Alt kültür, genel kanının aksine, gotikler, dazlaklar ve punkların yanı sıra LGBTTİ ve azınlık mezheplerine mensup insanları da kapsar.
Genel bir ifadeyle, popüler ya da hakim kültürün içinde, onunla bağlantısını kopartmadan; ancak bir takım noktalarda ayrılarak gelişen kültür olarak tanımlanabilir.
Alt kültüre mensup olan ve alt kültürü oluşturan insanlar, üst kültür içindeki egemen din, dil, gelenek ve etnik köken gibi unsurlarla karşılaştırıldığında kendinlerine özgü özelliklere sahiptirler.
Bir başka deyişle, alt kültür, toplum içindeki tüm azınlıkların ve alt grupların inanç, değer, tutum ve yaşam tarzlarını ifade eder.
Genellikle estetik anlayış; dinsel, siyasal ve cinsel yönelim ile mesleki bakış açısı alt kültürü belirleyen unsurlardır.

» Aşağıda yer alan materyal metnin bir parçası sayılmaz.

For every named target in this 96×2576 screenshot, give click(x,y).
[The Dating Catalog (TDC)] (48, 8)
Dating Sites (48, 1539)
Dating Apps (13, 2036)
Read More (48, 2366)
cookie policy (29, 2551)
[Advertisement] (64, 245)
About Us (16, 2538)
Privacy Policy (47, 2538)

Belirli bir yaş grubuna; kişilerin etnik, kültürel ve dinsel kökenlerine, ırklarına, ekonomik sınıflarına, ideolojilerine ve cinsel yönelimlerine dayanabileceği gibi, hızla yayılma özelliğine sahip olan genç kültürleri ve akımları da kapsar.
Kendi kendini yaratır. Alt kültüre dahil olanlar genellikle alt kültürün doğuş ve varoluş aşamalarını farkındadırlar.
Bir alt kültür grubuna dahil olanlar kendilerine özgü, hakim kültürün dışında bir yaşam tarzını benimserler. Giyim şekilleriyle, dinledikleri müzik türüyle, geliştirdikleri konuşma dili, tutum ve davranışlarla, benimsedikleri değer ve normlarla veya inançlarıyla üst kültürden ayrılırlar.
Neredeyse tüm alt kültürlerin üst kültüre yani egemen kültüre karşı çıkan bir yanı vardır. Egemen kültüre belirli bir direniş biçimi gösterirler. Muhalif bir duruş sergileyebildikleri gibi hakim kültürden ve sistemden, ellerinden geldiğince, bağlarını koparmış, dışarıda olma cesaretini göstermiş oluşumlardır.
Bugüne kadar sistemlerin insan hayatına müdahale ettiği, onu hiçleştirdiği her yerde alt kültür hareketleri oluşmuştur. Çünkü ortaya çıkmasına sebep olan, popüler kültüre olan uzaklığı ve kimi zaman da dışlanmışlığıdır.